El ser humano ha cuidado amorosamente su miedo, lo ha utilizado como un instrumento de preservación de la vida en el planeta.

Cuando el miedo y la angustia se convierten en pánico


Ahora bien, hemos hablado de la angustia básica que constituye un fondo común a nuestra condición humana, y de la angustia “señal” o miedo que nos previene de peligros.




Pero a veces esa angustia básica deja de ser un “fondo” y avanza al primer plano, se convierte en una figura protagonista de nuestra existencia.


Y el miedo útil pasa a ser una alarma hipersensible, que se dispara erráticamente.


Las razones de este cambio son difíciles de discernir pero están ligadas siempre a sucesos de nuestra historia personal. Pero la más mínima sensación corporal que se parezca a algunos de los síntomas del ataque de pánico puede disparar de nuevo los mecanismos del miedo.


El ataque de pánico o neurosis de angustia se vive pues como la irrupción brusca y cruda de un miedo sin palabras, un ter­ror corporal que brota de una fuente desconocida e inaccesible. Y esos temores tempranos están presentes en los síntomas corporales mencionados.

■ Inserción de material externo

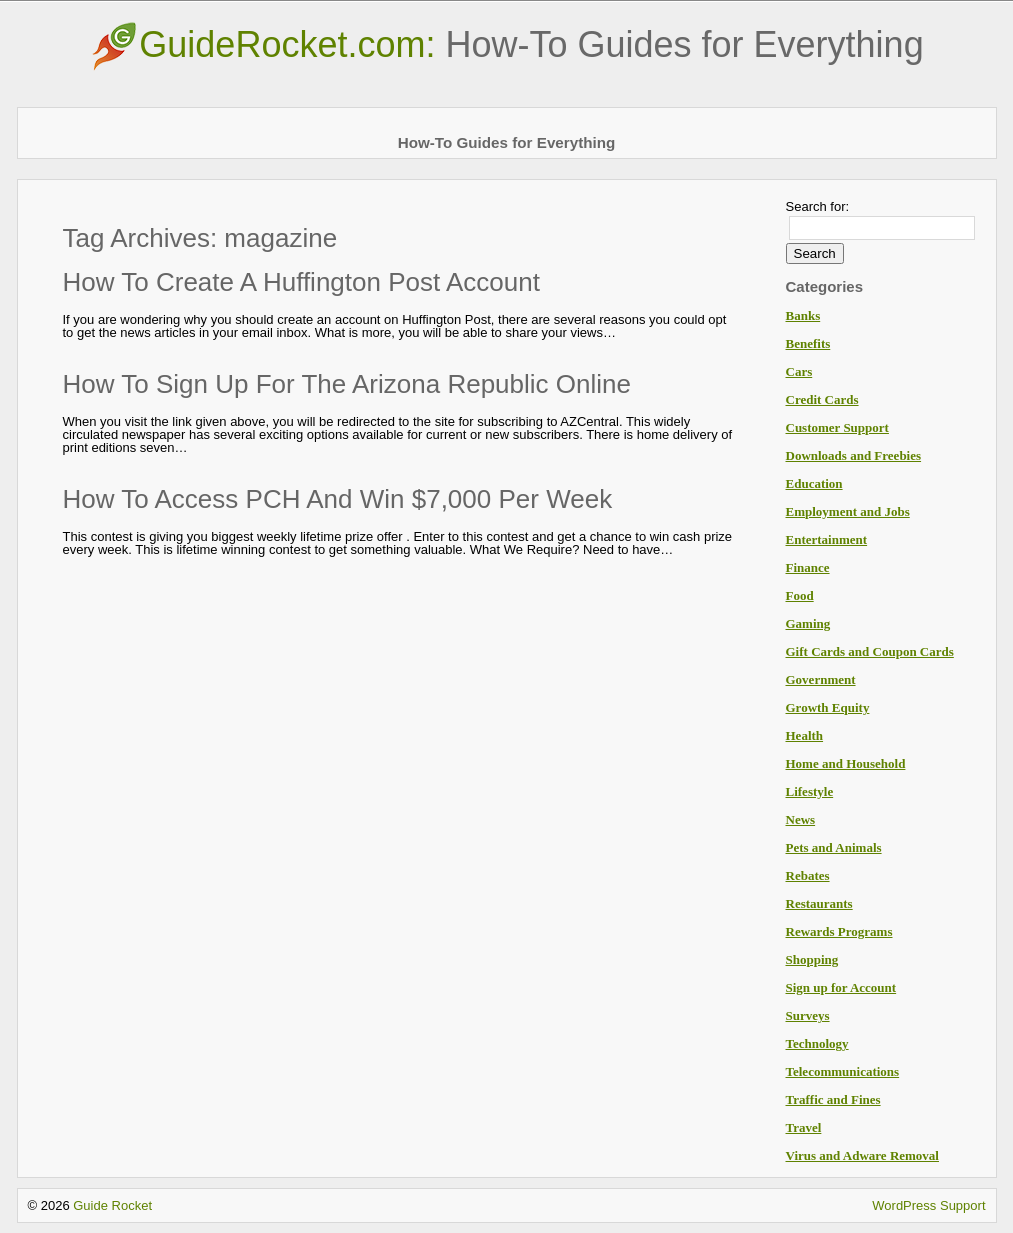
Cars (799, 371)
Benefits (808, 343)
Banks (803, 315)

La persona lucha entonces por controlarlos y ocultarlos. La situación empeora, entrando en una espiral ascendente. En este momento se hace necesaria la intervención psicoterapéutica.

Cómo tratarlo y aliviarlo: la terapia

Acercarse a las motivaciones más profundas de nuestra ansiedad es el primer paso para aliviarla.


Al comienzo de la terapia la persona abandona ya el esfuerzo estéril de controlar o disimular sus síntomas. Esa primera liberación permite trabajar sobre el cuerpo, intentando aflojar la tremenda tensión acumulada en la musculatura respiratoria.

Deshacer la rigidez


El cuerpo necesita rebajar la intolerable hipersensibilidad a los síntomas de la angustia que ha ido desarrollando poco a poco.

Cuando se ha logrado destrabar y ablandar el cuerpo, es posible avanzar sobre la idea de que también la mente está paralizada, bloqueada y se halla totalmente indefensa y sin recursos para buscar alternativas a la mecánica de la angustia.


El cuerpo está rígido porque ha adoptado las formas rígidas de nuestros pensamientos inspirados en el miedo.


Si cobramos conciencia de la relación entre los síntomas y sus motivaciones, ganamos una mirada más serena sobre esas partes de nuestra historia que deben ser revisadas y reestructuradas.


Al tomar contacto paulatino con la fuente del dolor, es posible volver a colocar la “experiencia de la angustia” en aquel “fondo” común a todo humano. Es como si un río se hubiera desmadrado y tuviéramos que reconducirlo a su cauce natural.


De lo que se trata es de, en lugar de negar la angustia, hacer justamente todo lo contrario: considerarla una experiencia vital.


Al integrarla poco a poco en el fluir de nuestra existencia, dejará de ser un obstáculo para vivir mejor.